* **What needs to be done**: Only what runs from the line with "Image resolution: width=599" to the final line of the records below should be given again, word for word.

* **Data for processing**:

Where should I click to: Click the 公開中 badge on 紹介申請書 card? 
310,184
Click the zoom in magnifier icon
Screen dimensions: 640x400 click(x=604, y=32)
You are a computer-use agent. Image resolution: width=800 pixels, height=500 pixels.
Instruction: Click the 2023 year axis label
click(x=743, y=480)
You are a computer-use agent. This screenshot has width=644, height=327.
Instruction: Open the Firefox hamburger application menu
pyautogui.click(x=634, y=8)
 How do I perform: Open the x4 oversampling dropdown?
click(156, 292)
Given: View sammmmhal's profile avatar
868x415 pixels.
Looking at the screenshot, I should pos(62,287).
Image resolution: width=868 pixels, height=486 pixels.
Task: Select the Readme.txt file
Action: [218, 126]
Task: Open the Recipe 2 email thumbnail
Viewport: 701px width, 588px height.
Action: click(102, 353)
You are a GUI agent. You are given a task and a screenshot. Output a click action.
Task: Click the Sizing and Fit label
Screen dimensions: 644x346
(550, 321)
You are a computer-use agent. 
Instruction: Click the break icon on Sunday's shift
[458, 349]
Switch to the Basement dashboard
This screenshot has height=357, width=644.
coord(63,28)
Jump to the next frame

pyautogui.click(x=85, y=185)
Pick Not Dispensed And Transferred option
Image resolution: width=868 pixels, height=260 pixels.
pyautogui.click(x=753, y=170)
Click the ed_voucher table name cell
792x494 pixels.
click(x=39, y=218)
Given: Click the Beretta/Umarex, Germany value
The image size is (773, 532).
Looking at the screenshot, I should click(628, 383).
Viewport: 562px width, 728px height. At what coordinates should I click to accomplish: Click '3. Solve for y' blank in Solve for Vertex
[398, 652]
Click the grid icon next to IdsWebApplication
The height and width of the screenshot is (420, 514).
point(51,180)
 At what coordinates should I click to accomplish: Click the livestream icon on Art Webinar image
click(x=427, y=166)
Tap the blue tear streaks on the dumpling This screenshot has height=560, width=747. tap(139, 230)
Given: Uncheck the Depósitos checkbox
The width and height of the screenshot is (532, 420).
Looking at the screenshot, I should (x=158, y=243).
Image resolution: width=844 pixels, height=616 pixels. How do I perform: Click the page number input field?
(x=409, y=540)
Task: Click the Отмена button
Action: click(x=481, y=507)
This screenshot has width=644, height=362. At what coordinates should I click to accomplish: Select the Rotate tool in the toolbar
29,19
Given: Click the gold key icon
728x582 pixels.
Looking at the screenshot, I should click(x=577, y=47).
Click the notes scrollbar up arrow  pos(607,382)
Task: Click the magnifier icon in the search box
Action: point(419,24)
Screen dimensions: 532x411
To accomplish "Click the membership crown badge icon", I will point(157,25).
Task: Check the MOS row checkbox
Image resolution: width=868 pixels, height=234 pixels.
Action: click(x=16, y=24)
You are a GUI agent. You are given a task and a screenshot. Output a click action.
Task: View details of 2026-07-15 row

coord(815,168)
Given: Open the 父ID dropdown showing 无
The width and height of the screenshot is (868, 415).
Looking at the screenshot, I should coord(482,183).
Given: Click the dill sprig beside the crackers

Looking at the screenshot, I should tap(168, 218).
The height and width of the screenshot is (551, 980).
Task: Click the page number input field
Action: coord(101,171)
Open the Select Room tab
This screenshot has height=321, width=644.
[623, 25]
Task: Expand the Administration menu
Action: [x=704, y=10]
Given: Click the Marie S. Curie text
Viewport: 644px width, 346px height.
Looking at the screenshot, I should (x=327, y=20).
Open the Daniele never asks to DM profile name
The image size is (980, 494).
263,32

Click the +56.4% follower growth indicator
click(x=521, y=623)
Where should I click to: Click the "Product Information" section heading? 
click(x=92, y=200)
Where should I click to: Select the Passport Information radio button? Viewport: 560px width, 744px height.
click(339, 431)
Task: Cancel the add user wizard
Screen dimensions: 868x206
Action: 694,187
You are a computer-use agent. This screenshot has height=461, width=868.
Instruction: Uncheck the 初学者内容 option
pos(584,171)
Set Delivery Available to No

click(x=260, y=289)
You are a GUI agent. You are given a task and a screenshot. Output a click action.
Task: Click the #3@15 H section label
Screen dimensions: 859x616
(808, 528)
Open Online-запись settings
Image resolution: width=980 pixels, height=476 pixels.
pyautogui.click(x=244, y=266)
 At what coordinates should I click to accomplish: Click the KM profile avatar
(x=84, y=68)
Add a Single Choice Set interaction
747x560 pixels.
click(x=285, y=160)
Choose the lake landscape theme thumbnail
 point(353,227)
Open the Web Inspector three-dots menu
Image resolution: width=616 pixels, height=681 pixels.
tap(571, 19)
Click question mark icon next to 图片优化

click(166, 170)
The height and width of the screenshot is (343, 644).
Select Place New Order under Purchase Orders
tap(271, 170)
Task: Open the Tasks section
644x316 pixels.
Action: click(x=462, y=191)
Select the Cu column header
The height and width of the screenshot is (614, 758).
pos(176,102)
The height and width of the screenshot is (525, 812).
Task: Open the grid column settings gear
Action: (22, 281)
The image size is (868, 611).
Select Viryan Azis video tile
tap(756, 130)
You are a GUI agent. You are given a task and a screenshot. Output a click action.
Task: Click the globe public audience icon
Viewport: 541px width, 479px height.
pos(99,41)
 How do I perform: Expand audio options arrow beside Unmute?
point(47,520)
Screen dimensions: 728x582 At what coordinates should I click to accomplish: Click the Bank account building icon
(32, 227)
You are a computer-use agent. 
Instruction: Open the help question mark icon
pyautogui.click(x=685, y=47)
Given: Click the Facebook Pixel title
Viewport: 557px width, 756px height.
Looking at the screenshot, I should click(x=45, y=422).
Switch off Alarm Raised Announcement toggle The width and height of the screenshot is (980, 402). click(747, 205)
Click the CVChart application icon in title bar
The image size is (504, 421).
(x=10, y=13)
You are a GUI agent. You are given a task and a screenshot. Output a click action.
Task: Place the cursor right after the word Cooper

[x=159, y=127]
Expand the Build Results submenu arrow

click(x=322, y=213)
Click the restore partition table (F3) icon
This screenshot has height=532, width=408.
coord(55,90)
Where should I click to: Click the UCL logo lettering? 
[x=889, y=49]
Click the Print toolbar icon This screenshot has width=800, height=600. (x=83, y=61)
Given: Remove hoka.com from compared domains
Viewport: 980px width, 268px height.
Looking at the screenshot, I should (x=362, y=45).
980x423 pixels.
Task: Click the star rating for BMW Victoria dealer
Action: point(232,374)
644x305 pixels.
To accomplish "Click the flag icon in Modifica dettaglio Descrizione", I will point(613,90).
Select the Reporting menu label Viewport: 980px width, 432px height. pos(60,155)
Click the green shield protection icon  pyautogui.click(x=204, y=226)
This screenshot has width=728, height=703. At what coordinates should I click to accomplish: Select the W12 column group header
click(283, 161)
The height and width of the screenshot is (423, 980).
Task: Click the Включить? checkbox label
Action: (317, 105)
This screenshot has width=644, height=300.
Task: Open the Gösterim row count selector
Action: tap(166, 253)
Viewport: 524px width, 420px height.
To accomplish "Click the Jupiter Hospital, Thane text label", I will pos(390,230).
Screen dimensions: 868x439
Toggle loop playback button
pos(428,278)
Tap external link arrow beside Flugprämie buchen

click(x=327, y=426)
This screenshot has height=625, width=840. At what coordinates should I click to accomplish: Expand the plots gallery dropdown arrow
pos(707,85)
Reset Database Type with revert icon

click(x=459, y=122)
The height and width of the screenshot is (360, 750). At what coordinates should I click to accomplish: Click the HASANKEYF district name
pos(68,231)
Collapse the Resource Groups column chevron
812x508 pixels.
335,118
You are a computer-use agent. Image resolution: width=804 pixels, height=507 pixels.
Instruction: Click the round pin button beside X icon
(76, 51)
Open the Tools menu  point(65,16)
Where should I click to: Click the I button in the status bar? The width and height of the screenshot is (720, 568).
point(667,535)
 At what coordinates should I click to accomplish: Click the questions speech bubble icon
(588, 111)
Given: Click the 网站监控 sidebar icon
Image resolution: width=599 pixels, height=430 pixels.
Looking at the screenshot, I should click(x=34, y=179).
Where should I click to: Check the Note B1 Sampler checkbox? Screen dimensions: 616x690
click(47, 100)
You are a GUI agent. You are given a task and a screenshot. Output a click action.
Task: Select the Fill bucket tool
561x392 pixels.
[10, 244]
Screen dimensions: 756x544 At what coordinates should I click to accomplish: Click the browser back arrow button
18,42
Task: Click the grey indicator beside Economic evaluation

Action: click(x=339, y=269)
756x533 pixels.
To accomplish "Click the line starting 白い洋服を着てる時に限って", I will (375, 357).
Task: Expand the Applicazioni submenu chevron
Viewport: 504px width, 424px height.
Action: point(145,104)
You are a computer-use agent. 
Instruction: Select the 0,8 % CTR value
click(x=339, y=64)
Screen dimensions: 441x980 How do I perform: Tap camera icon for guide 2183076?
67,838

* **Answer below**:
Image resolution: width=599 pixels, height=430 pixels.
Looking at the screenshot, I should click(x=34, y=179).
Where should I click to: Check the Note B1 Sampler checkbox? Screen dimensions: 616x690
click(47, 100)
You are a GUI agent. You are given a task and a screenshot. Output a click action.
Task: Select the Fill bucket tool
561x392 pixels.
[10, 244]
Screen dimensions: 756x544 At what coordinates should I click to accomplish: Click the browser back arrow button
18,42
Task: Click the grey indicator beside Economic evaluation

Action: click(x=339, y=269)
756x533 pixels.
To accomplish "Click the line starting 白い洋服を着てる時に限って", I will (375, 357).
Task: Expand the Applicazioni submenu chevron
Viewport: 504px width, 424px height.
Action: point(145,104)
You are a computer-use agent. 
Instruction: Select the 0,8 % CTR value
click(x=339, y=64)
Screen dimensions: 441x980 How do I perform: Tap camera icon for guide 2183076?
67,838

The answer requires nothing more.